**Given text:**
* Start *
Sixth Homework

This assignment is due on Monday, February 24.

(a) Take the Button2 class we went over last Thursday (adapted from Bruce Eckel's Thinking in Java, third edition) and change it as follows:

Make the text field display a counter that starts at zero.

Make one button say "Increment"; when you click it, the counter is increased by one.

Make the other button say "Decrement"; when you click it, the counter is decreased by one.

Add another button called "Reset" that sets the counter to zero.

See http://www.ics.uci.edu/~kay/courses/h22/hw/Button2.java for the version of the Button2 code we used in class.

For some extra credit, which you absolutely may not attempt until you finish the rest of this assignment (come on now, GUIs are fun, but no dessert until you eat your vegetables!), take a look at Eckel's text (try the "Catalog of Swing Components" section of Chapter 14, Creating Windows & Applets) to get an idea of some of the other components you can create. Then add some bells and whistles to your counter: Some simple possibilities are counting by twos (or a user-specified increment, possibly specified by a slider), highlighting particular values (e.g., values evenly divisible by 10), or allowing the user to specify starting or reset values.

(b) Design and implement a class DVD, which has the following 14 fields: title, studio, pending release date, status (e.g., out or released, discontinued, pending), sound, versions, price, rating, year, genre, aspect ratio, UPC (universal product code), release date, and ID number. The file http://www.ics.uci.edu/~kay/courses/h22/hw/DVD.txt contains data for about 25,000 DVDs (the original source of this file is http://hometheaterinfo.com/dvdlist.htm). Note that the first line contains the field names.
* End *
**Extracted data:**
* Start *
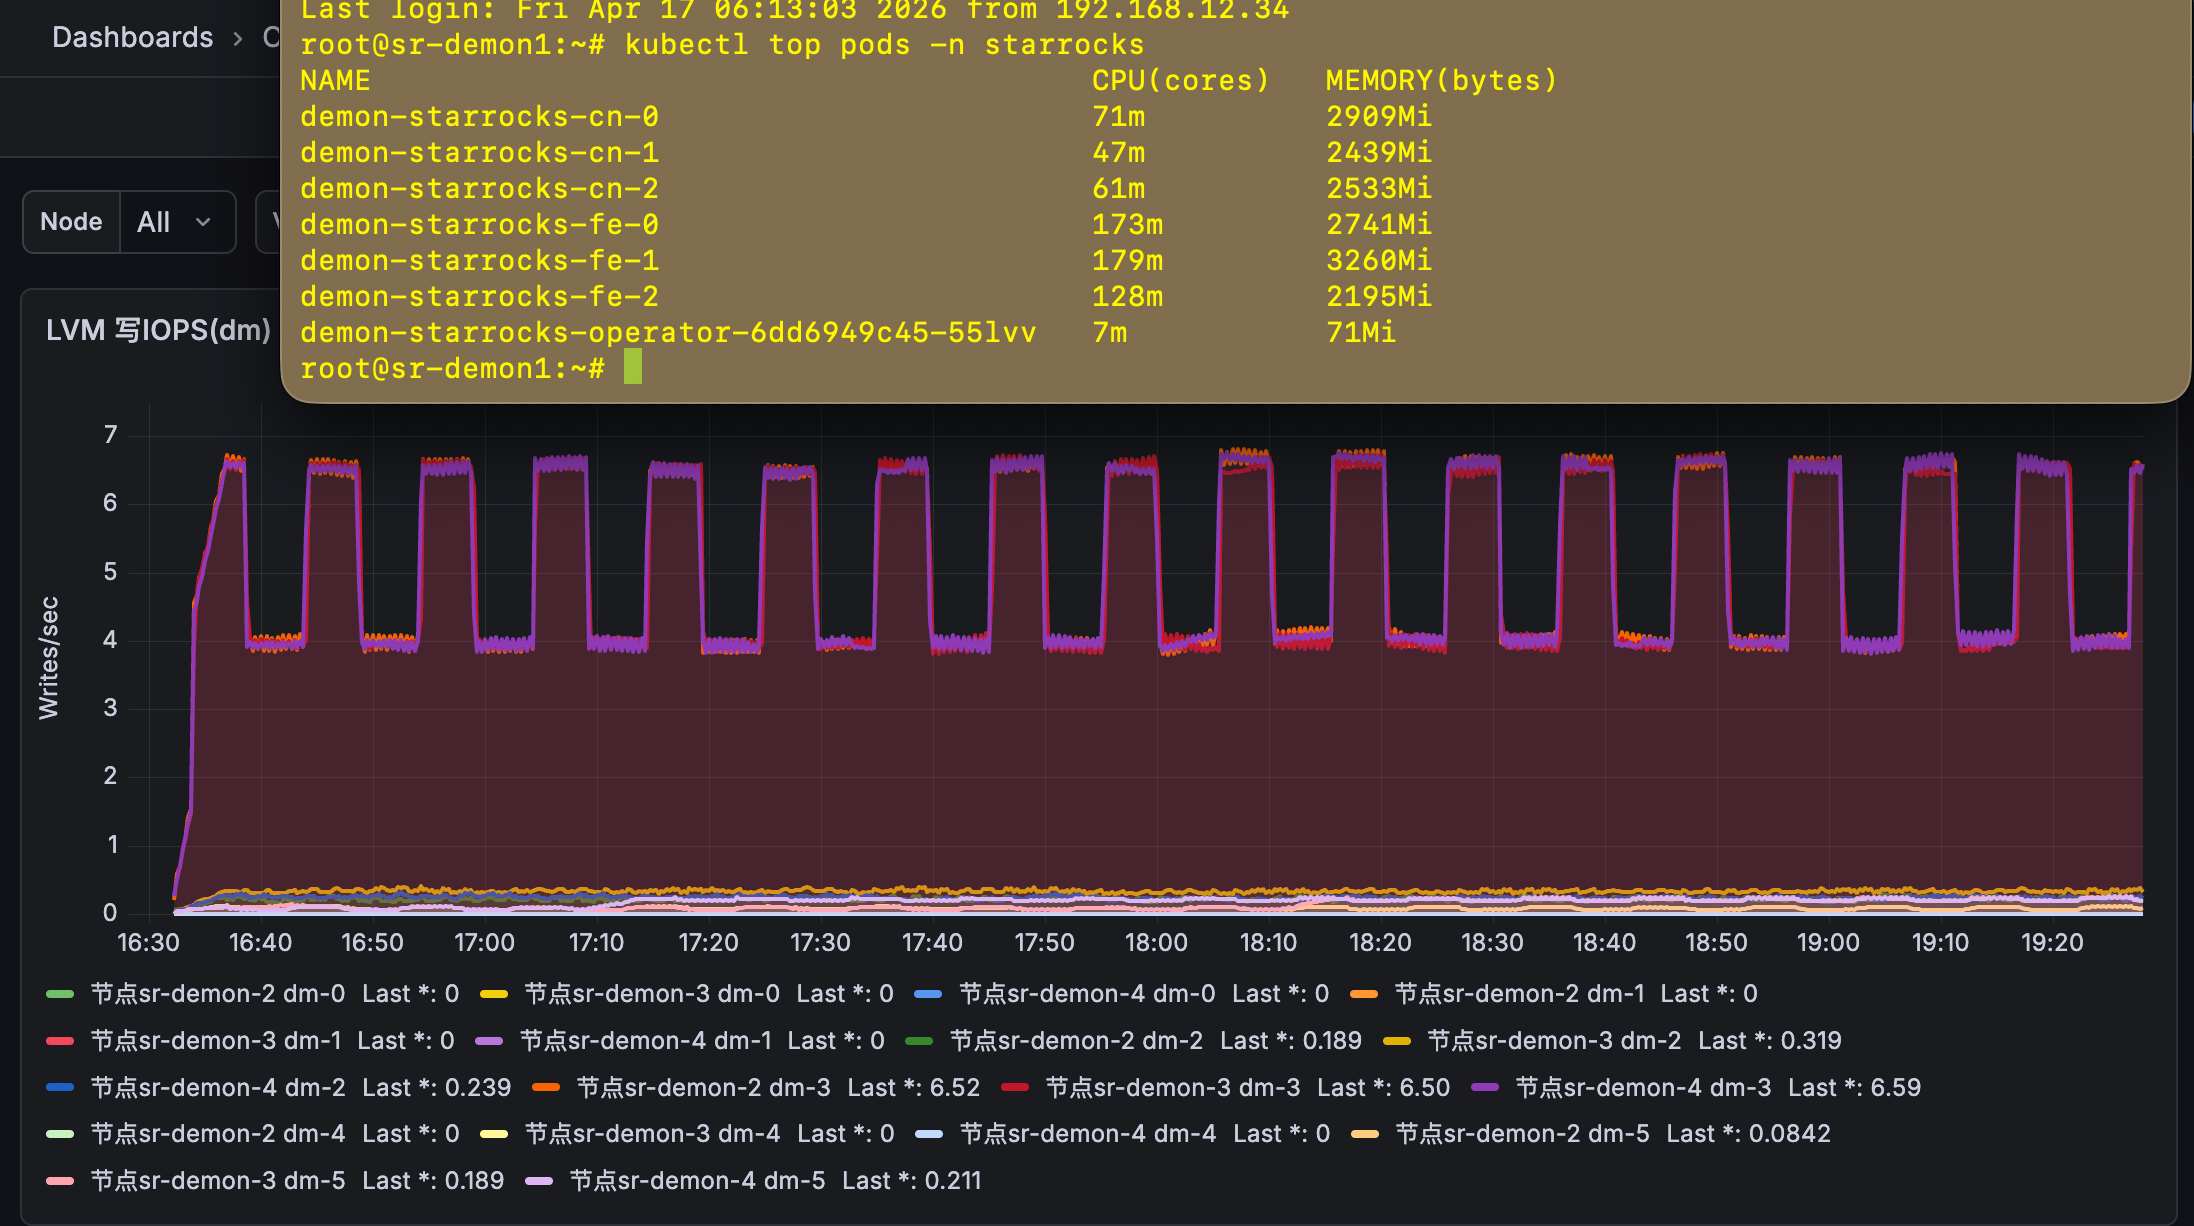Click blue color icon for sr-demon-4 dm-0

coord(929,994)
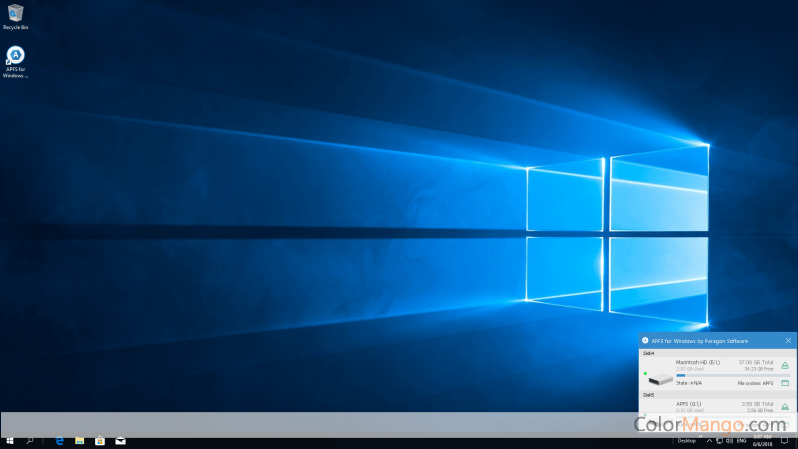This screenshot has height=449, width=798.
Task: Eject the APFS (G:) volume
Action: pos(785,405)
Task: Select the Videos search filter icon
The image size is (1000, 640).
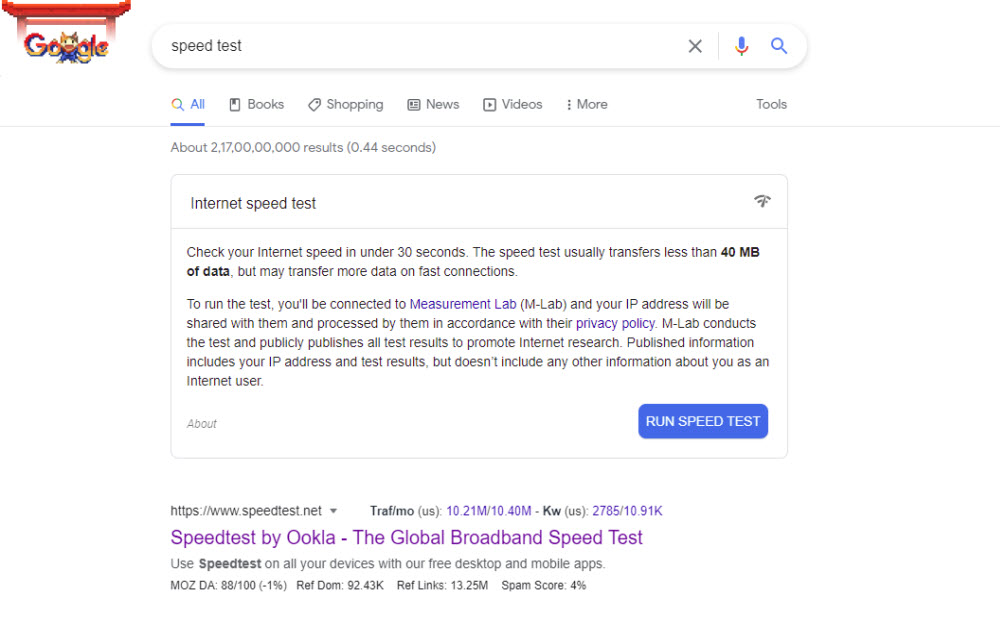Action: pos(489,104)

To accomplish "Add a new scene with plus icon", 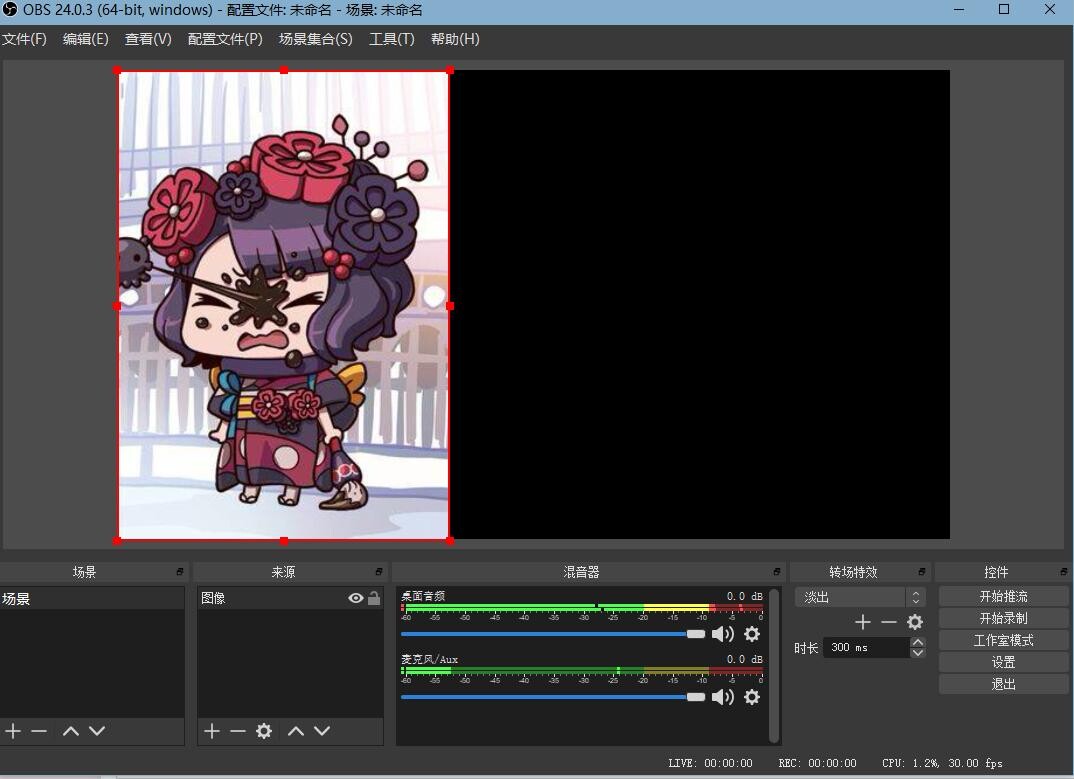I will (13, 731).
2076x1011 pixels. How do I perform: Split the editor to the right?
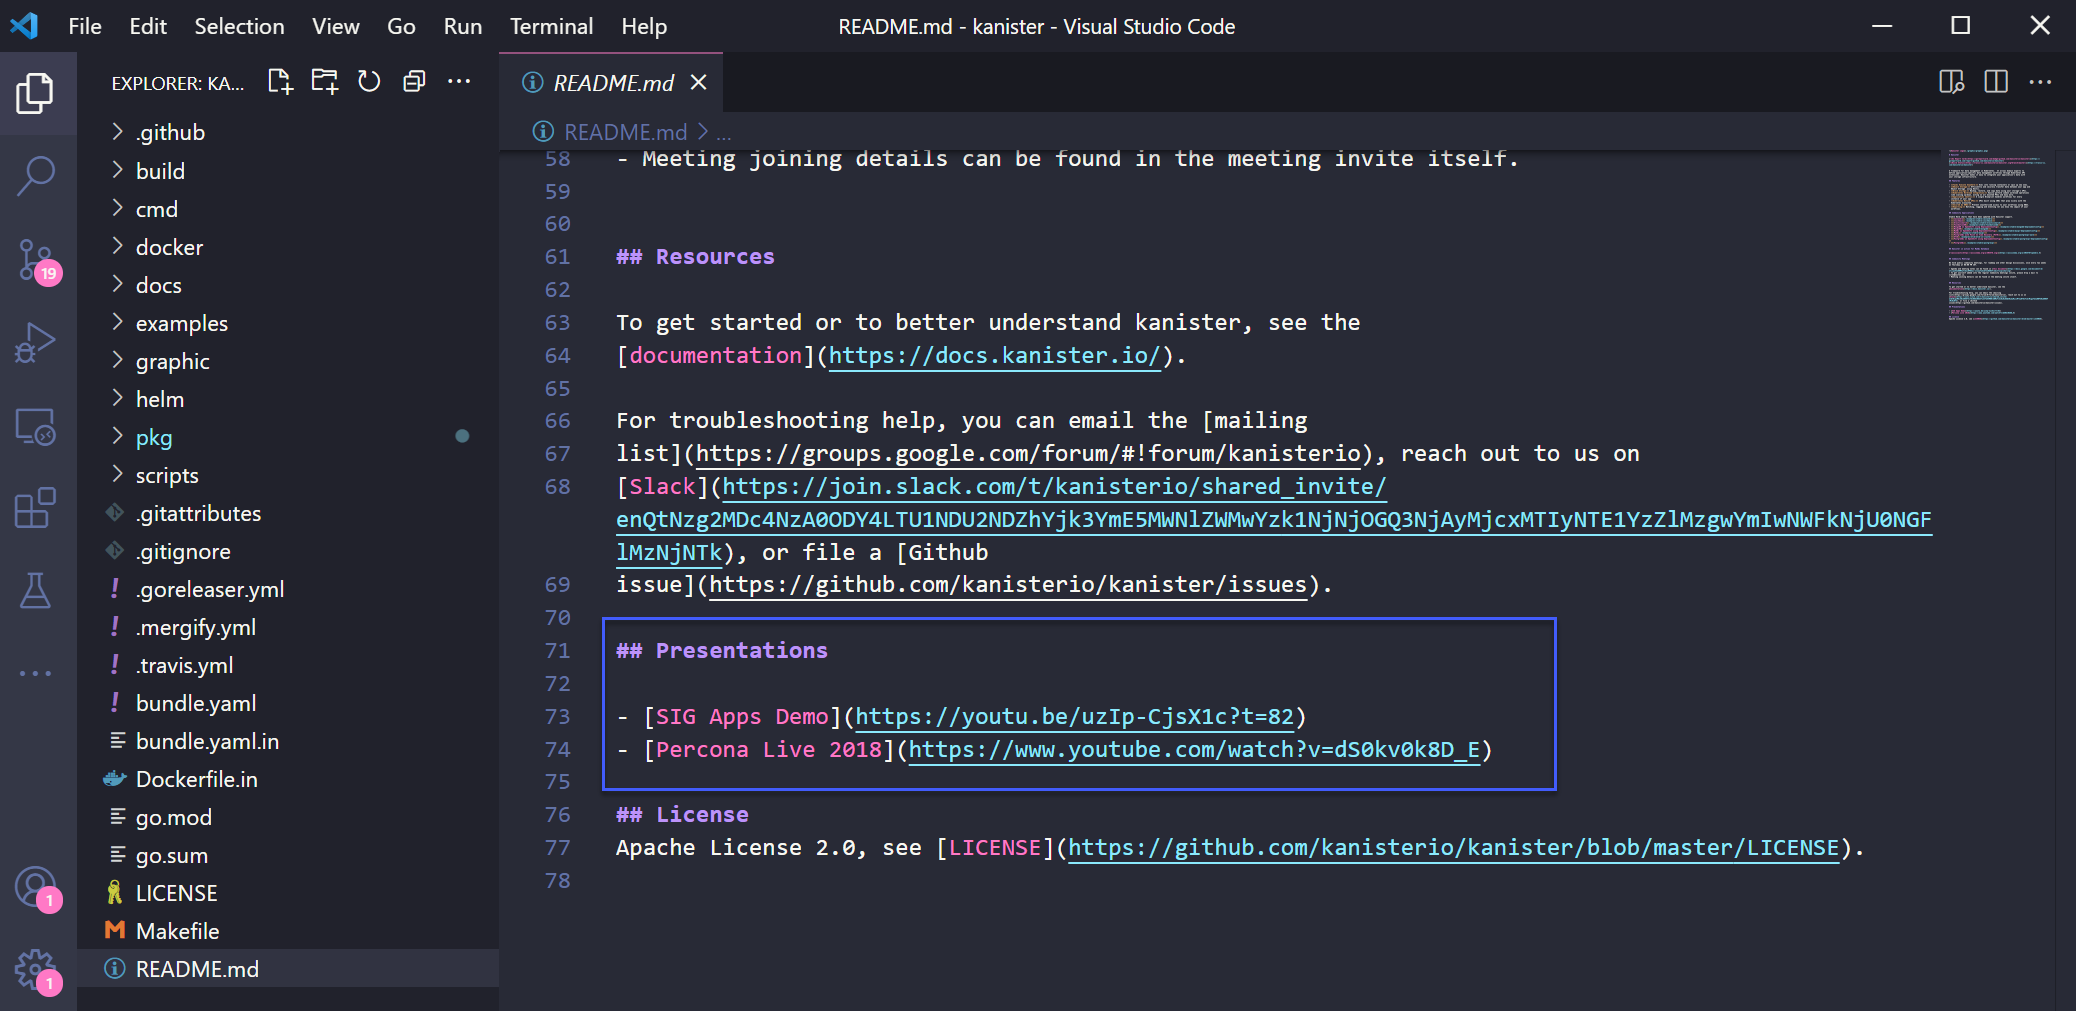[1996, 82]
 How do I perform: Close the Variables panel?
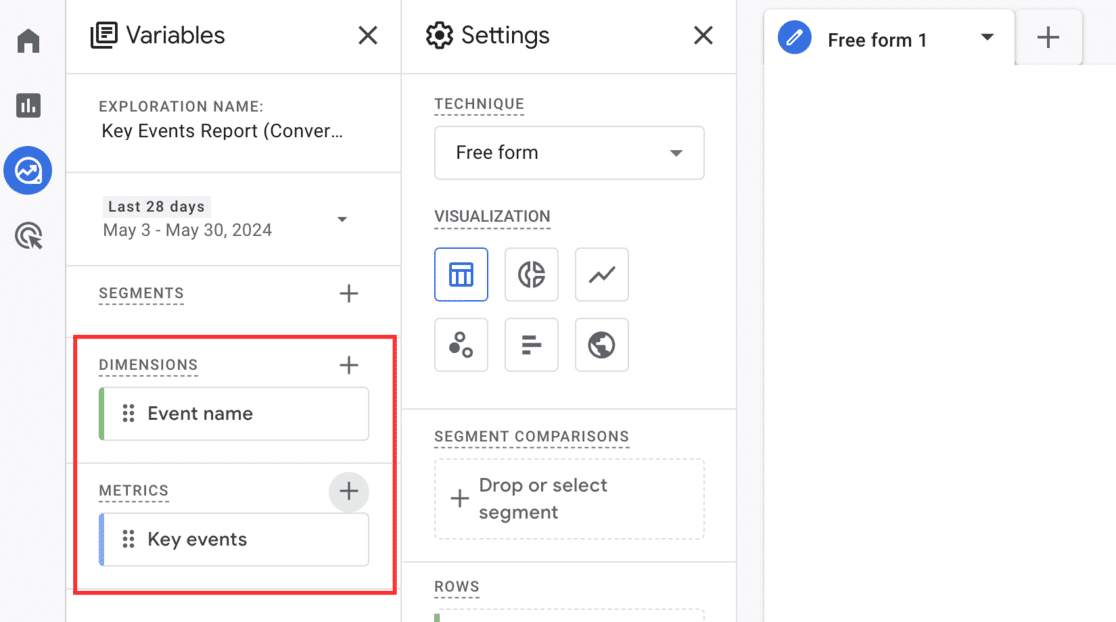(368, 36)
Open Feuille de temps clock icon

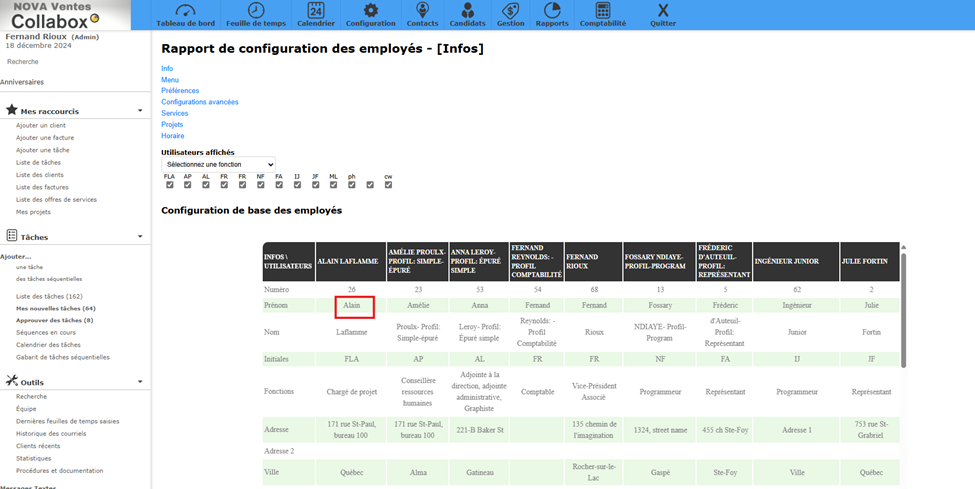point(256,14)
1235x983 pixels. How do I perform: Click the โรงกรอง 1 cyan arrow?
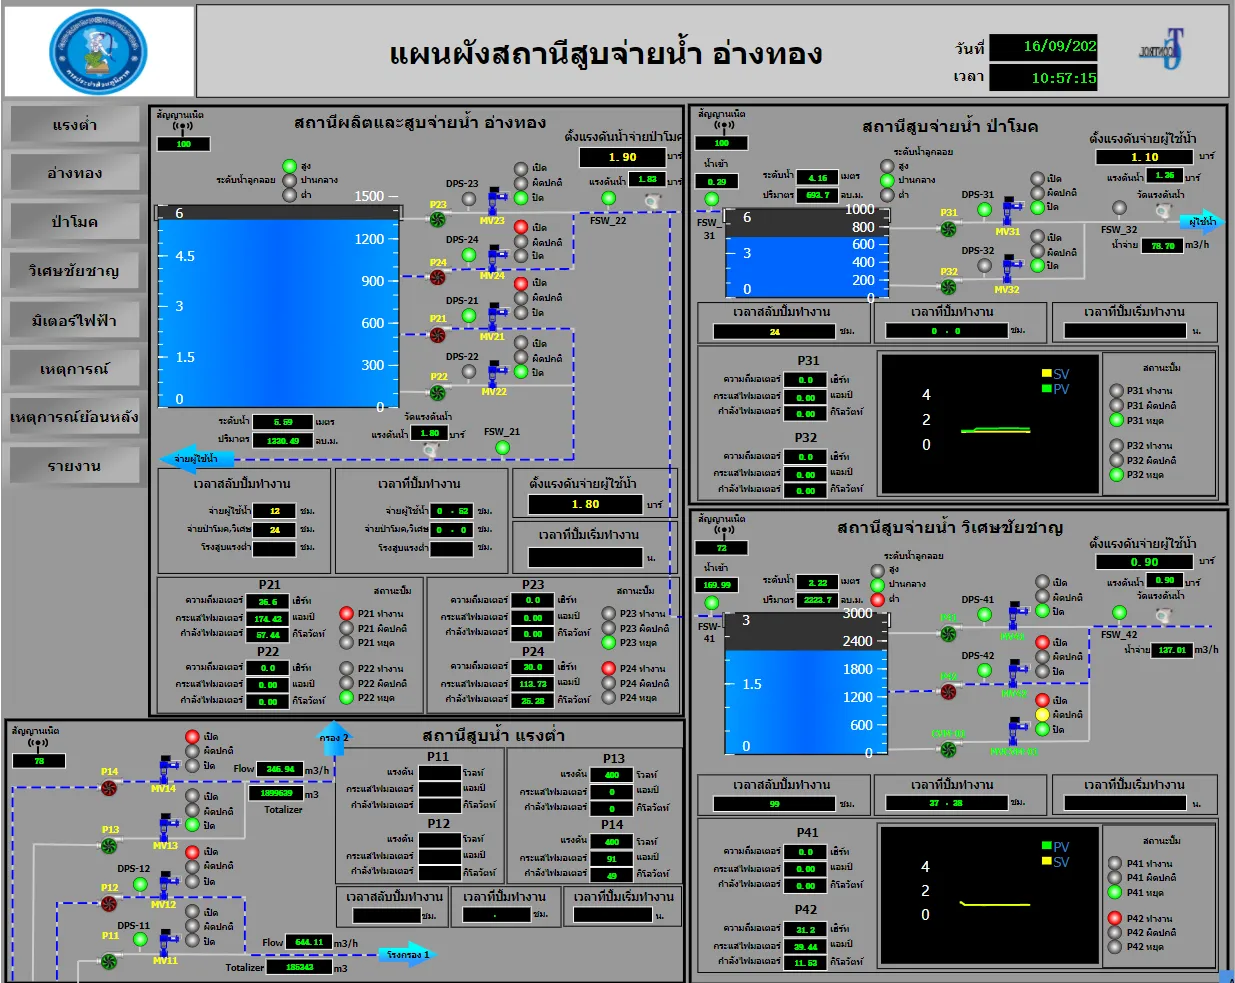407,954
* End *
Quote the homework assignment verbatim, starting at "Make the text" and ending at "decreased by one.".

**Result:**
Make the text field display a counter that starts at zero.

Make one button say "Increment"; when you click it, the counter is increased by one.

Make the other button say "Decrement"; when you click it, the counter is decreased by one.